Minirel Buffer Manager Report

Minirel Buffer Manager Report


Prepared by Kan Qiu (kan@cs) and Fei Su (fei@cs) May 13 ,1995


INTRODUCTION

Buffer manager plays an important role in the Minirel multi-user database system. It manages a number of memory frames and book-keeps based on a hashing table inside the shared memory region. Buffer manager sits between upper level database access methods and the lower level space management. Buffer manager is also extensible with respect to different replacement polocies, i.e., user can change the buffer frame replacement policy to any user defined policy as long as user can provide an replacer class whose public interfaces are identical to those of the default replacer class Clock based on the clock algorithm.
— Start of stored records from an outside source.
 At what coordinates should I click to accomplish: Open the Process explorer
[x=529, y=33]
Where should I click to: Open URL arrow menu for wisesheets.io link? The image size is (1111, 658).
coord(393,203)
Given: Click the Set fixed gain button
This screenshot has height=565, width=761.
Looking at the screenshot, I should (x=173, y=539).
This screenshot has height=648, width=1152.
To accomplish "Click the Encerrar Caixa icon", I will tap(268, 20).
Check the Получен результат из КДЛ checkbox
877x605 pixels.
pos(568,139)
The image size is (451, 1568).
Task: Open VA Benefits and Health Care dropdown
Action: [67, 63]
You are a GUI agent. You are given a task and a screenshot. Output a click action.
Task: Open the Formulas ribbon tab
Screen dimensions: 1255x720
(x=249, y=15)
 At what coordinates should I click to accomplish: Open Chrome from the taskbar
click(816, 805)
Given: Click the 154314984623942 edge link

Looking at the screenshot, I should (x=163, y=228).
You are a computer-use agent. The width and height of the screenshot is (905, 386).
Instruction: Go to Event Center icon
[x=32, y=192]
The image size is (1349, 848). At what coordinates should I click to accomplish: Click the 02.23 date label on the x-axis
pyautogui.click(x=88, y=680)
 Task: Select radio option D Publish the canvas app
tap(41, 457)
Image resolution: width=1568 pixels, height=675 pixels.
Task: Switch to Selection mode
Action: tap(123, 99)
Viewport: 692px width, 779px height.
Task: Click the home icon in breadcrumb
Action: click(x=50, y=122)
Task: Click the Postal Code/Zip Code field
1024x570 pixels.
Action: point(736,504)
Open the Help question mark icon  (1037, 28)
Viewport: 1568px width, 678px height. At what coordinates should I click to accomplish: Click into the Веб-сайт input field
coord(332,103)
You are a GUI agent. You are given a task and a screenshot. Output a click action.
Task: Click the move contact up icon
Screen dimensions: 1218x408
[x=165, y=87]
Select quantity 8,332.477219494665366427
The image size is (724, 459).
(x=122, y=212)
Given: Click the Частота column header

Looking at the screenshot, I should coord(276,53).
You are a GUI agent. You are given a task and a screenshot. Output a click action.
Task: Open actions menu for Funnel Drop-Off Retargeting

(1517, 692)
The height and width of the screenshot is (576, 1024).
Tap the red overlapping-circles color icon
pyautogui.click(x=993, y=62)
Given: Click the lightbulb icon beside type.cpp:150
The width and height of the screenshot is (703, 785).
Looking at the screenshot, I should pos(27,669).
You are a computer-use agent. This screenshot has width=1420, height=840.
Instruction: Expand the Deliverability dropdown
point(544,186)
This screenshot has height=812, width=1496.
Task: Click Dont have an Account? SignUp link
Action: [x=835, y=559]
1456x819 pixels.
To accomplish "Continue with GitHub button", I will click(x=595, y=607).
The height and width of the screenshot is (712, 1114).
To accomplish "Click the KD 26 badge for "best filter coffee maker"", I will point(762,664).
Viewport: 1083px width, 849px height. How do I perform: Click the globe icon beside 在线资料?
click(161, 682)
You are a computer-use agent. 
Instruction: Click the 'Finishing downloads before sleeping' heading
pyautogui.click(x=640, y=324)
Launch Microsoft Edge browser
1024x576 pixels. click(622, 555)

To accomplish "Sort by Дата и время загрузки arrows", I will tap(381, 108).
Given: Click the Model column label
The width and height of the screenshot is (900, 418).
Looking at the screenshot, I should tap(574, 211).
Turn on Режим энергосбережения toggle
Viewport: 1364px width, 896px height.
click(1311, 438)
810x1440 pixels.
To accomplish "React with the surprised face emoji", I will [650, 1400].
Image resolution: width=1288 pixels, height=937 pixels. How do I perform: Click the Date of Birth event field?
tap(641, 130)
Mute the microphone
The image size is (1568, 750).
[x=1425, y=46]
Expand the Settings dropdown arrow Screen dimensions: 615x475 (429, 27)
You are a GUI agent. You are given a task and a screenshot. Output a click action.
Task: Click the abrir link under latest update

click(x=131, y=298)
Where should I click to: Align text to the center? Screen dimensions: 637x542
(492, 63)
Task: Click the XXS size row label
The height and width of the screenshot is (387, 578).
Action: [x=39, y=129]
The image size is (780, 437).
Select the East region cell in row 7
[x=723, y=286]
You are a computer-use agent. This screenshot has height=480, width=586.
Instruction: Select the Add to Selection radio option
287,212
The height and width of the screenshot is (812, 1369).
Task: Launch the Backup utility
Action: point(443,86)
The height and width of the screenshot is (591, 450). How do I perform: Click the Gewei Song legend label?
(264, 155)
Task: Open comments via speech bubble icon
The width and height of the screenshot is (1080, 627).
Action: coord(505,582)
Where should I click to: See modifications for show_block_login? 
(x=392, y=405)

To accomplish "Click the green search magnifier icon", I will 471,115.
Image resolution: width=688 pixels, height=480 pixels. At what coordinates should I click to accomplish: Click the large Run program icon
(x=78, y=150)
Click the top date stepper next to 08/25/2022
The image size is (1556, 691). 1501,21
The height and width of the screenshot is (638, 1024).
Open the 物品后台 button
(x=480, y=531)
Writes of dirty pages are handled synchronously when dirty pages are replaced ; the buffer manager also support the reservation of blocks of pages for use, e.g., by fancy join method that utilize large amounts of buffer space. Buffer manager observe steal and no force policy.

Buffer manager provides basic methods such as page pinning and unpinning, page allocation and deallocation , buffer frame reservation and release for some special join methods . Most minirel components of Minirel have to interact with buffer manager. Most public interfaces of buffer manager are designed for access methods(B+Tree, Linear Hashing , Grid Files , R-Trees,etc.) and join methods. Buffer manager has to use interfaces provided by space manager to do disk I/O for frame replacement. Also buffer manager communicates with recovery manager to provide the checkpoint service and log manager to enforce write after log(WAL) policy. After all, buffer manager uses synchronization machanisms provided by OS group to achieve mutual exclusion during its critical sections.

EXTERNAL INTERFACES

class BufMgr {
public:
   BufMgr();	//Buffer pool size is set to be a default integer

   ~BufMgr();  	//flush all valid dirty pages to disk

   Status pinPage(int PageId_in_a_DB, Page*& page,int emptyPage=0);
		// check if this page is in buffer pool, otherwise
		// find a frame for this page , read in and pin it.
		// also write out the old page if it's dirty before 
		// reading if emptyPage==TRUE, then actually no 
		// read is done to bring the page

   Status unpinPage(int globalPageId_in_a_DB, int dirty=FALSE);
		// if pincount>0, decrement it and if it becomes zero,
		// put it in a group of replacement candidates.
		// if pincount=0 before this call, return error.

   Status newPage(int& firstPageId, Page*& firstpage,int howmany=1); 
		// call DB object to allocate a run of new pages and 
                // find a frame in the buffer pool for the first page
		// and pin it. If buffer is full, ask DB to deallocate 
		// all these pages and return error

    	Status 	freePage(int globalPageId); 
		// user should call this method if it needs to 
		// delete a page this routine will call DB to 
		//deallocate the page 

    	Status 	reserve(int number, Page* pagelist[]);
		// reservation of a number of frames for special 
		// purpose,actually it just pin these frames and 
		// remove them from the buffer table.

	Status	commit();   
		// for Xact to notify bufferMgr to 
		// really delete pages

   	Status	release(int number, Page* pagelist[]); 
		//only release those reserved by previous interface
		//This routine includes unpinPage operation.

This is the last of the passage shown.